I’ve loved a lot of cyberpunk novels and films in my lifetime, and I know there were earlier innovators than Gibson, but he’s one of the first writers I encountered and there’s something about the voices in his writing (and the characters and pacing) that keep me coming back to him.
I’ve read Burning Chrome before, but I find it a little hard somehow to retain Gibson stories in my mind. I have vague ideas and memories, but most of it escapes me. I blame in part how immersed I become in his worlds and the immediacy and pacing of the plots. Some books if you can remember their minutiae, you weren’t reading them properly, weren’t getting the full experience. It was both fresh and familiar to me.
Burning Chrome is a short story collection ending with the titular story. Some set within continuities of his novels, others a bit more stand-alone, there’s the tech and software focused cyberpunk, all the characters battered and hard around the edges like a desktop case that’s seen more LANs and screwdrivers than is healthy. For those of you may have seen the film Johnny Mnemonic, there’s the short story the film was based on in here. Trust me, read the story. It’s nothing like the film in a lot of the ways that count, and Molly Millions is worth getting to know properly.

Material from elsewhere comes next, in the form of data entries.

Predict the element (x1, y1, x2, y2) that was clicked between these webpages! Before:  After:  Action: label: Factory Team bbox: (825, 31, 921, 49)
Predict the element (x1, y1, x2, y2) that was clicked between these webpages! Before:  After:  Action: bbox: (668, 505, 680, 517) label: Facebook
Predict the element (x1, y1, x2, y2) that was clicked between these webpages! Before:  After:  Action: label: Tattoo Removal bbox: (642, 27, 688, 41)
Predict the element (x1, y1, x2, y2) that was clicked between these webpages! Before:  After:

What I love most about these short stories in particular is the ease and simple way tech is handled. The exposition is integrated so well you hardly know it’s there (and clumsy thick too-visible expository tricks are what bother me about a lot of genre fiction). They are readable. They flow. I don’t remember the details of the stories half the time, but it’s Gibson’s characters and quotes that I come back to time and time again in my daily life.